Microsoft’s Azure Security Center collects metadata from a variety of virtual machines, using that information to find and address security issues. The service now supports Windows Server 2008 R2 and higher, including Windows Server 2016.
Azure Security Center monitors Azure VMs, virtual networks, its SQL service, and partner solutions. Any detections appear as security alerts in the dashboard. The latest addition brings the total number of Windows VMs to four, including 2008 R2, 2012, 2012 R2, and 2016.

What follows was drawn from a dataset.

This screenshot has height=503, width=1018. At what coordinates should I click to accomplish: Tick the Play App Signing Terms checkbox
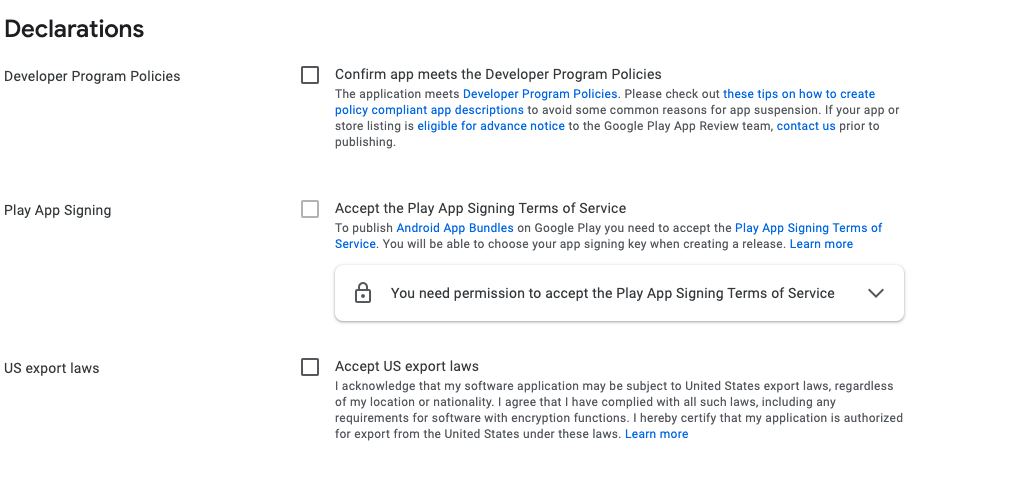[x=310, y=209]
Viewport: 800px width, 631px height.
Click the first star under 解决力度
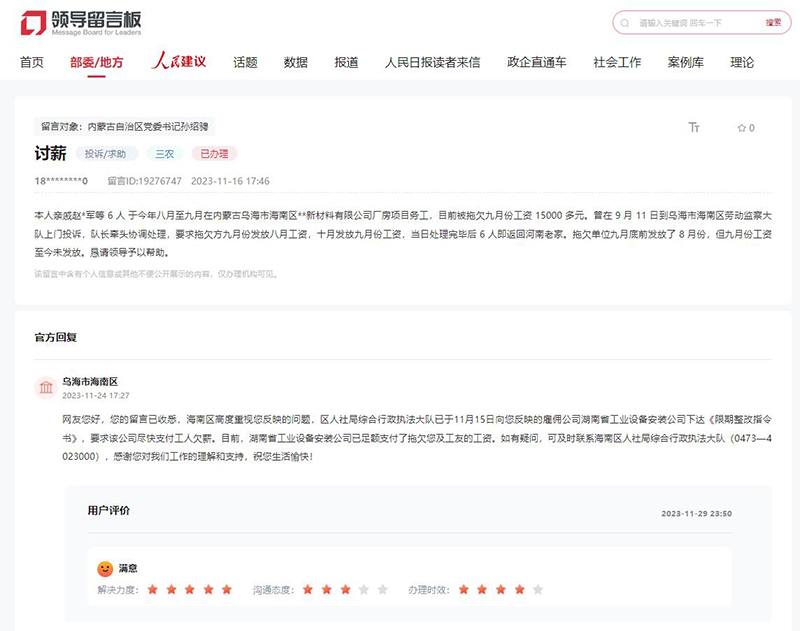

They will all feed into Microsoft’s existing information, resulting in a more secure experience. “Security Center leverages this metadata to identify security issues, such as missing system updates and vulnerable OS configurations, and applies behavioral analysis to detect malicious activity, such as an attacker executing code or attempts to persist on a compromised VM.“ said Sarah Fender, principal program manager, Azure Cybersecurity.
Linux Virtual Machines
Microsoft also supports the six most popular Linux VMs.Here’s a list of all the versions in full:
- “Ubuntu versions 12.04, 14.04, 16.04, 16.10
- Debian versions 7, 8
- CentOS versions 6.*, 7.*
- Red Hat Enterprise Linux (RHEL) versions 6.*, 7.*
- SUSE Linux Enterprise Server (SLES) versions 11.*, 12.*
- Oracle Linux versions 6.*, 7.*”
Fender also provided a short guide for enabling these protections in Azure via a ninety-day free trial:
- “Launch Security Center from the Azure portal
- Turn on data collection (if you have not done so already) to automatically provision the Monitoring Agent on all supported VMs
- Start the 90-Day free trial to enable behavioral analysis and other advanced threat detections.”